Moving on to the gameplay side of things, Bioshock retained the element of choice that was present in System Shock 2, but played around with it a bit. The RPG-like system of stats and skills was replaced by Plasmids and Gene Tonics, which gave the protagonist special powers or passive bonuses respectively. This helped players define their own distinct playstyle separate from others by giving them a ton of different possible combinations of powers. As the game progressed, players could spend ADAM, the material that allows for all of the genetic modification that is running rampant in the undersea city, to purchase upgrades to Health and EVE (Mana), new slots to equip Plasmids and Gene Tonics, upgrades to already acquired Plasmids and Gene Tonics, and even brand new ones. The simplified customization scheme had the added bonus of eliminating all of the many redundancies and useless skills that plagued the RPG mechanics of System Shock 2. Instead of choosing between putting points into Hacking or Cyber-Affinity, players can now decide between making hacking easier by either slowing down the rate at which the hacking minigame (which is basically Pipe Dream) plays out ,reducing the number of bad spaces present in a given hack, improve the effects of hacked machines, or something else entirely. The seem can also be said of powers and weapons.
Speaking of weapons, skills like standard or energy weapons were also taken out in favor of a system in which the player is allowed to carry all of the game's different weapons at the same time and a finite amount of each type of ammo at every given time. Furthermore, weapons no longer break and can be upgraded at “Power to the People” station, removing the need to have the Modify, Maintenance and Repair skills. One of the things they kept for System Shock 2 was that every weapon has several various ammo types it can use, which adds to the strategy of the game. While the game certainly feels more like a shooter and less like an RPG than its spiritual predecessor, the resource management from the first game makes a return as ammo is still fairly hard to keep in stock and players need to keep track of the number of health kits and EVE hypos on their person, else they could end up in a very precarious situation. Because of this, the anticipatory gameplay of System Shock 2 is pretty much preserved in Bioshock and exploring any given area requires preparation and planning. A skilled player will be able to read the environment and begin to set up traps for encounters before they even happen while other players will find themselves dying often, being revived at the nearest Vita-Chamber with only a small amount of health and EVE. While revival is free, unlike in System Shock 2, it leaves the player at such a disadvantage that it is a state best left avoided if possible. Consequently, efficient usage of resources like health kits and money are still important.
As a whole, the game captured the overall feeling of System Shock 2 well while simplifying a lot of the more frivolous elements of the previous games, but there were still some major issues. One of the bigger issues involves the actual story of the game. Up until the point of the major plot twist of the game, the story was extremely good. However, passed that point, it seems to lose steam. A lot of what happens after that stops making sense and it appears that the plot is being artificially lengthened in order to conform to the standards we have for the length of a typical first-person shooter is supposed to be. Needless to say that seeing all the dramatic tension fall apart in the last third of the game is an incredible disappointment.

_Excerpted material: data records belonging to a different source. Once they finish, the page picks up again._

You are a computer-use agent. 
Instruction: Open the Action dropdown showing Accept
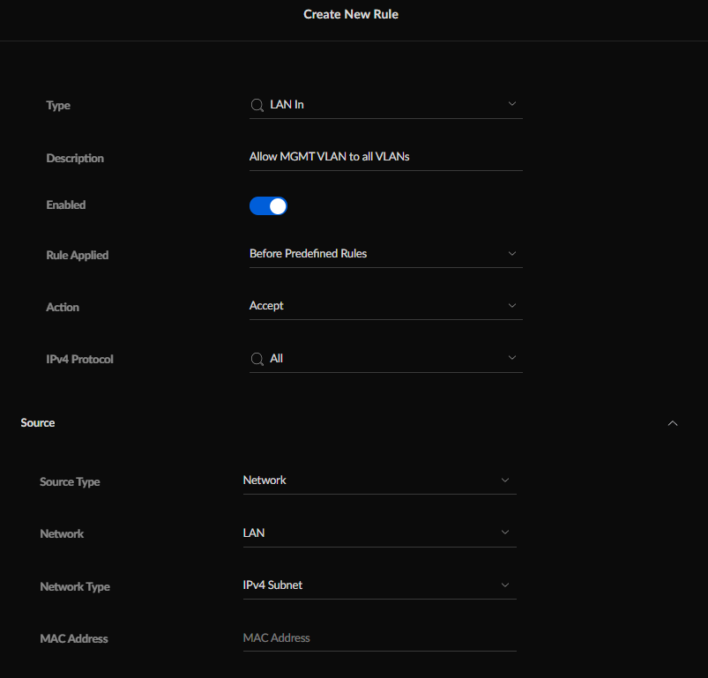385,306

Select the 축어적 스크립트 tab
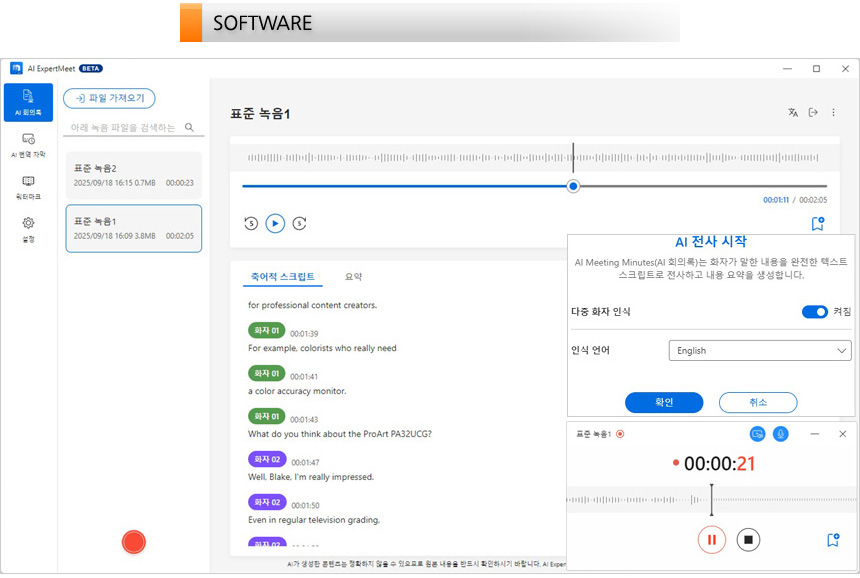282,277
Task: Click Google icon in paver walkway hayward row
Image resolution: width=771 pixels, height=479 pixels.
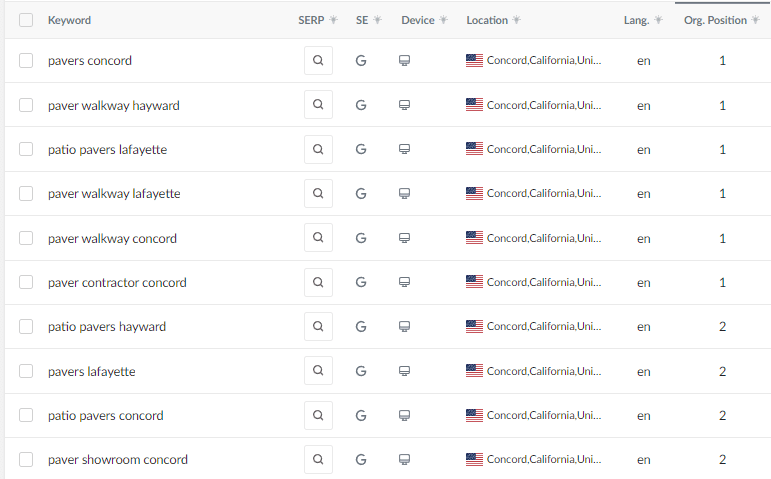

This feeds into the game's other issue, it's moral choice system. In the world of Rapture, there exist girls called Little Sisters, who are possessed by a sea slug and made to harvest ADAM from the corpses lying about the city. These girls are guarded by Big Daddies, genetically engineered and mutated humans encased in armored diving suits and made extraordinarily tough. While the battles with Big Daddies prove to be some of the best moments of the game, where planning and preparation become more important than ever, the resulting choice players get after the battle seem really dumb. After defeating one of the hulking monstrosities, the protagonist has the choice to either rescue the Little Sister from her fate by neutralizing the slug and taking a small amount of ADAM, or extracting the sea slugs, killing her and getting a larger portion of ADAM.

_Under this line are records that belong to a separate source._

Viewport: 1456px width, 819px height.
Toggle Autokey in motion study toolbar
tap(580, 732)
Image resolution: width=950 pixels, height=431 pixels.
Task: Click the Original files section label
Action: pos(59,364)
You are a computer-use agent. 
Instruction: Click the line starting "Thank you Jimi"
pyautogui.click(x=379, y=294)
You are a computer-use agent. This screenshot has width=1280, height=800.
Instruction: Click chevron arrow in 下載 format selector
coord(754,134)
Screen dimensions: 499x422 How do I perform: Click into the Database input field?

In theory, this means that the player needs to choose to either partake in the twisted economy of Rapture or reject it in favor of doing what is morally right. In practice, saving the girls is an objectively superior option because they give the protagonist favors like ADAM (which when added up, means the amount of ADAM obtained through rescuing the girls exceeds that gained through harvesting them) and unique Plasmids such as “Hypnotize Big Daddies” that are otherwise impossible to get. Even worse is that the ending changes entirely depending on whether or not players harvest even one Little Sister. What the player has done up to that point means nothing if even a single Little Sister gets harvested. This whole thing combines to result in a muddled and convoluted moral message that does not quite succeed. Despite this, Bioshock is a great example of how to bring old design sensibilities to new audiences will maintaining the core of what made them great.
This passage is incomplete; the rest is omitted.